It’s time for T-SQL Tuesday in June 2021, with a new host this time. Ben Wiessman (b | t), who graciously responded to my request to host, and to whom I want to congratulate on an addition to his family.
In any case, for #139, Ben asks us about hybrid data. He’s a cloud advocate and someone that has been working with Big Data Clusters and Azure Arc. In fact, he’s written books on those topics(Azure Arc-Enabled Data Services Revealed and SQL Server Big Data Clusters), Bid , so I expected a topic related to those.
Moving to Hybrid
I haven’t dealt with hybrid in production at all. My work with SQLServerCentral, and much with Redgate and customers, is all either on-premises or in the cloud. All the SSC stuff runs as IaaS, and most of Redgate does. While we have a lot of local workstations and environments for dev, much of the infrastructure is in the cloud, without much hybrid stuff.
I do see customers that developer locally and deploy in the cloud, which is something I’ve done, but not too often. Most want to do everything in one place. I don’t really consider IaaS as a “hybrid” despite it being in the cloud, because these are just VMs that could be anywhere, and there isn’t any real change if they live in Azure, AWS, or a remote data center my company owns.
Experimenting in the Cloud
The exception for me is Spawn. This is Redgate’s research project on hosted cloud databases that you might use for local development. I started working with this when it was early in the lifecycle, and now it’s something that I use regularly.
Essentially you create a database, and it’s hosted in a container somewhere. You get a connection string back, but the database lives in a cloud service, and this is a hybrid environment.

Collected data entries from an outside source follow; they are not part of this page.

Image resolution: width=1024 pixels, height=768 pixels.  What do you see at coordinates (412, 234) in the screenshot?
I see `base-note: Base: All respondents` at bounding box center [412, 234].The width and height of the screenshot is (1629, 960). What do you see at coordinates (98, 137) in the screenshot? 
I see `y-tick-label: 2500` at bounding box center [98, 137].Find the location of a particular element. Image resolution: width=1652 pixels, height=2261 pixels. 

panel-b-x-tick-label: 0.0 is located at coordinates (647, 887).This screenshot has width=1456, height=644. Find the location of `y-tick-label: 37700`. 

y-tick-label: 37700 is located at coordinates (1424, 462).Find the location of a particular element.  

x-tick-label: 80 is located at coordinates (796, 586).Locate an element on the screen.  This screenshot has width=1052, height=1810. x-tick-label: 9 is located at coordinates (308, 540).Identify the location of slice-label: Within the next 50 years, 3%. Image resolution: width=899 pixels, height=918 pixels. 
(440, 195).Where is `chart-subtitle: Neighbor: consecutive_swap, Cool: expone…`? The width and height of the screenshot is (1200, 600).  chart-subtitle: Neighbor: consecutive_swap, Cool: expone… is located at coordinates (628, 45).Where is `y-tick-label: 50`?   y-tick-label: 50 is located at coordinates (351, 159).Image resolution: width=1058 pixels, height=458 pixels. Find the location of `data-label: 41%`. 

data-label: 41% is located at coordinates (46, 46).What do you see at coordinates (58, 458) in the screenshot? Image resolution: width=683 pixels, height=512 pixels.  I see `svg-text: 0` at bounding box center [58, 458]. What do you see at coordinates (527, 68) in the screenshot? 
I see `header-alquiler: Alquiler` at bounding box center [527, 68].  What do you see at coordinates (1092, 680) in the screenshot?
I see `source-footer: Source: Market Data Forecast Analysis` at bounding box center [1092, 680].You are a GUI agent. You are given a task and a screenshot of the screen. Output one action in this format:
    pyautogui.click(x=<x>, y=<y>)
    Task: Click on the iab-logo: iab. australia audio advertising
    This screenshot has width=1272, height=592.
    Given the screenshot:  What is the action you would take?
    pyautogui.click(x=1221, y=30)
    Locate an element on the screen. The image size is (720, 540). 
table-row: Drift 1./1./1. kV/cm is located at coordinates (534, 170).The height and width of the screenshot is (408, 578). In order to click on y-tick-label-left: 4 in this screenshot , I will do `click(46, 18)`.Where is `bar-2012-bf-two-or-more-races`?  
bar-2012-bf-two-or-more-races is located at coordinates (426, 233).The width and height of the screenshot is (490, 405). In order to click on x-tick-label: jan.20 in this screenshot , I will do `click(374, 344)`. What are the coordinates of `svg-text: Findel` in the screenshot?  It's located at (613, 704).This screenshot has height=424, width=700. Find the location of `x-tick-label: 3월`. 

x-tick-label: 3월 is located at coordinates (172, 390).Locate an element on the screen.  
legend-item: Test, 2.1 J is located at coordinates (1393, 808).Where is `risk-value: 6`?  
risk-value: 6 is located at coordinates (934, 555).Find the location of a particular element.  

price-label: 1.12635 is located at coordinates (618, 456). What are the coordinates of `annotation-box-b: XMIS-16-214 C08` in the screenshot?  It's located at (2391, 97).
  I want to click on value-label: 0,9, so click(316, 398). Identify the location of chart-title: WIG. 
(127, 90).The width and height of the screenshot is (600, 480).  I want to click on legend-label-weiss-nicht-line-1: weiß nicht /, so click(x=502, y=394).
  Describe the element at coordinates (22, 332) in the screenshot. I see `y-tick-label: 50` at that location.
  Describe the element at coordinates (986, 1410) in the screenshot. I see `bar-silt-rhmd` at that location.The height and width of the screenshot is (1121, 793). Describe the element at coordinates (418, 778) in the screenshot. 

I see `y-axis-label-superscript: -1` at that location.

It’s an interesting idea, and while I haven’t made any large databases, I do find that the ability to programmatically start a database to be quite fascinating and simple. A few times when I’ve looked to update a demo project, the ease with which I can set up an environment on a new machine is fascinating.
The team that manages our main demo made a number of changes in 2020. I had scheduled a talk on the platform and realized a week before that the old demo I had was broken. When I contacted them, they gave me these instructions.
- Update the CLI tool
- Update my repo from the “demo” branch of the repo
- Open the folder in VS Code
- Hit F5
That’s it and I had a running environment right away. I did a talk on this at ConFoo 2021, and it went well. The ease of getting things running even impressed me, as I hadn’t dealt with the front end side of things as often. Amazing.
To me, this is where the hybrid cloud gets interesting, when I easily access resources either locally or remotely.